Thereafter, the MRAC and CTAC images were imported with the raw PET data to the PET-MRI reconstruction system and PET images were reconstructed using TOF and non-TOF reconstruction algorithms. For non-TOF reconstruction, a LOR-RAMLA with two iterations and 33 subsets, matrix size of 128 × 128 × 90 and isotropic voxel size of 2 mm was used. The reconstruction parameters used were alpha = 6.3716, radius = 2.8, blob increment = 2.0375, and relaxation parameter = 0.035. For TOF reconstruction, a TOF-BLOB-OSEM algorithm with 3 iterations and 33 subsets, matrix size of 128 × 128x90 and a voxel size of 2 mm was applied. The reconstruction parameters used were alpha = 4.1338, radius = 2.3, blob increment = 2.0375 and relaxation parameter = 1.0.
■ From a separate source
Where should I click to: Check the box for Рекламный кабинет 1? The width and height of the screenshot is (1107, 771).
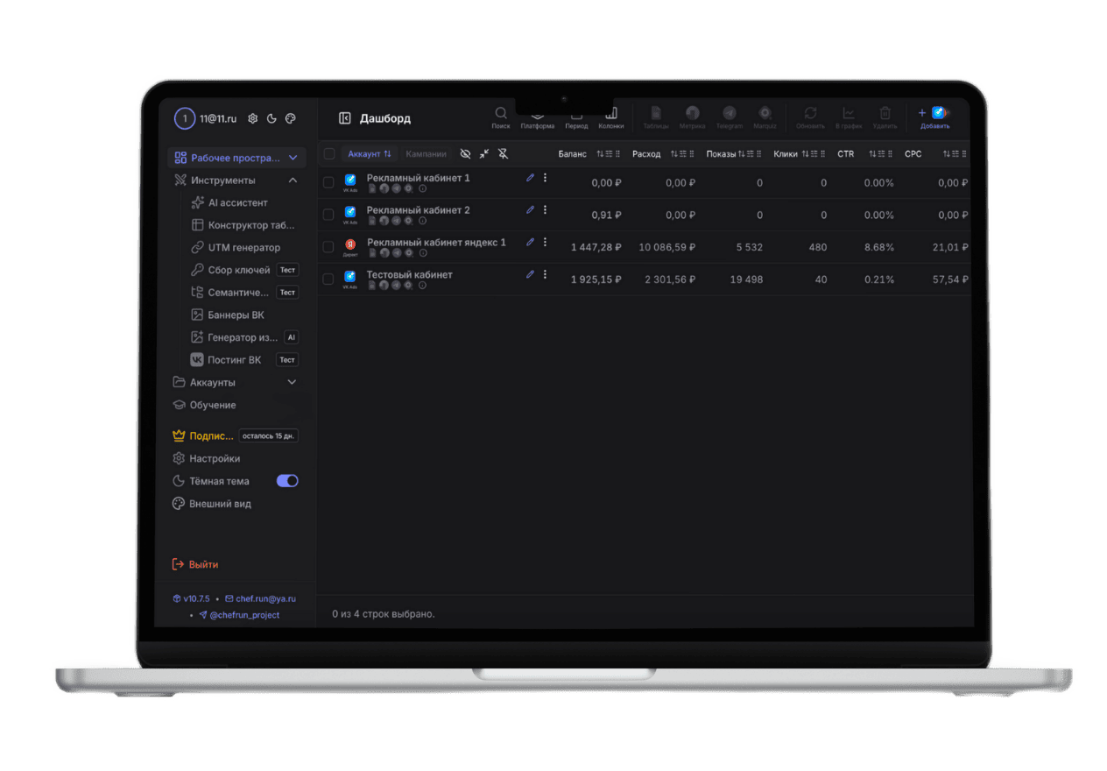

All reconstructions included the necessary corrections for image quantification, including random events, scatter, dead time, decay, and normalization. The head coil template and patient table were inserted automatically by the reconstruction software.

MR-based attenuation map and PET evaluation

DICE analysis

DICE coefficients were calculated from the sinus region and from the entire image stack. The sinus region was defined as slices ranging from 50 to 70, which corresponds to 4.2 cm in size. Estimating the DICE coefficients over the sinus region allows to estimate bone delineation accuracy in that region. Whereas, measurement over image volume is indicative of the accuracy in skull bone delineation. DICE coefficients for CTAC (A) and MRAC (B) were calculated in Eq. 2:

$$DICE = \frac{{2 \left| {(A \cap B)} \right|}}{\left| A \right| + \left| B \right|},$$

where \(\left| X \right|\) denotes the number of voxels in the binary mask X. Voxels where HU > 157 were included in the masks.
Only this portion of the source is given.